When Nizamuddin died in 1325, the loss is said to have devastated Khusrau; he passed away just months later. Today, their graves lie within the same shrine complex, in close proximity – a spatial echo of the intimacy that marked their spiritual companionship.
The dargah that grew around the saint’s resting place became a site of prayer, music, poetry and mystical expression, where qawwali (Sufi devotional music) continues to resonate through its marble courtyards each evening.
Over time, the dargah has also become a space where those excluded elsewhere seek refuge – including members of Delhi’s queer and transgender communities, who find in Sufi traditions a vocabulary of love that transcends rigid binaries.



Photos: Anuj Behal
A city read differently
Beyond monuments and shrines, Delhi’s queer histories are also embedded in more ordinary geographies. Some are explicitly political. Regal Cinema in Connaught Place witnessed one of the first public LGBTQ protests in 1998, marking a rare moment of visible dissent in the capital. The Indian Coffee House and People’s Tree, meanwhile, became informal meeting grounds in the late 1990s and early 2000s, nurturing conversations that would shape Delhi’s emerging queer movement.
A few metres from the Jama Masjid metro station lies a small park that hosts one of Old Delhi’s oldest akharas (place of practice), where wrestlers gather every Sunday to compete.
To most visitors, it is simply a traditional wrestling ground. Yet it has long functioned as a gay cruising site – frequented, particularly, by working-class men from the area seeking intimacy in a city that offers them few private spaces.
For the writer Aditya, this layering is central to understanding queer Delhi. “Queerness in the city is inseparable from its everyday spaces,” he says. “It is not always about isolated monuments or clearly demarcated sites. It is about how people read and inhabit spaces differently over time – how a park, a cinema, a shrine can carry parallel histories.”

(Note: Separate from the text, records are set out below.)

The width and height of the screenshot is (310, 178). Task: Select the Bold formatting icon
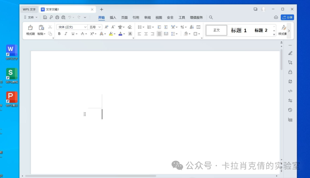(59, 34)
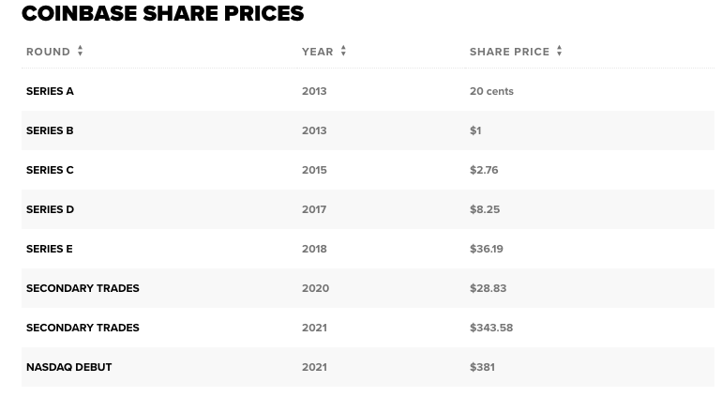The height and width of the screenshot is (398, 722).
Task: Click the YEAR column header text
Action: click(x=317, y=52)
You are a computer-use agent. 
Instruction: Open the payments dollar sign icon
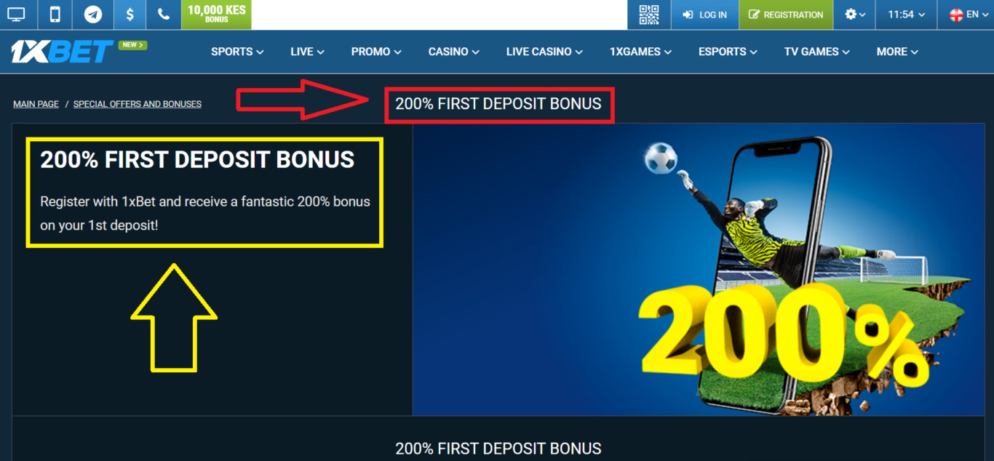[x=130, y=15]
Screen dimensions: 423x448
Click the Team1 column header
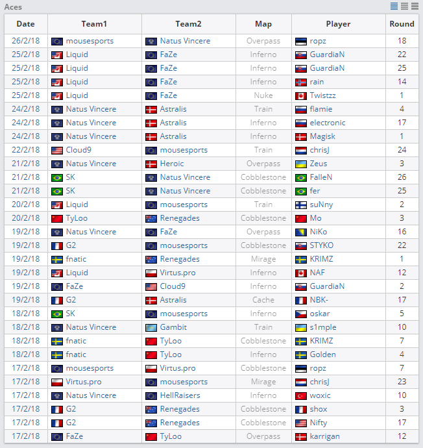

In this sense, Delhi’s queer map is less a fixed trail of landmarks and more a shifting interpretation of the city itself, where visibility and invisibility coexist within the same streets.
One of the most direct ways to encounter these layered histories is through specially curated queer heritage walks. Initiatives such as the Delhi Queer Heritage Walk, led by the transgender heritage conservationist Batool Ali, trace a map of the city rarely found in guidebooks.
The tours move through historic monuments and subcultural hotspots alike, sometimes even opening doors into transgender households in Old Delhi.
At a time when outlier presences are increasingly pushed to the margins of public life, they reclaim space that has long existed within the city’s fabric. By reframing familiar places through a queer lens, the walks invite participants to see Delhi as a palimpsest of overlapping identities.
Leading these walks is both archival and political for Batool. “We want to centre queer perspectives in our own history. Many of us grow up feeling displaced within our biological families – even when we succeed, there’s often a quiet sense that we’re not the heterosexual daughters or sons our families expected.
“Through these monuments, I want people to feel a little less displaced; to see that people like us have always belonged here. Queerness is not a Western import; it is deeply rooted in our own desi history.”
For participant Sunny Sandhu, a British Indian visiting Delhi for a few months, the walk offered something unexpectedly grounding. “You often go to popular gay clubs or nightlife spaces in cities around the world, which can sometimes feel a bit hedonistic,” he said. “But experiencing queer history and life so closely feels different – it fills you with a sense of belonging in another way.”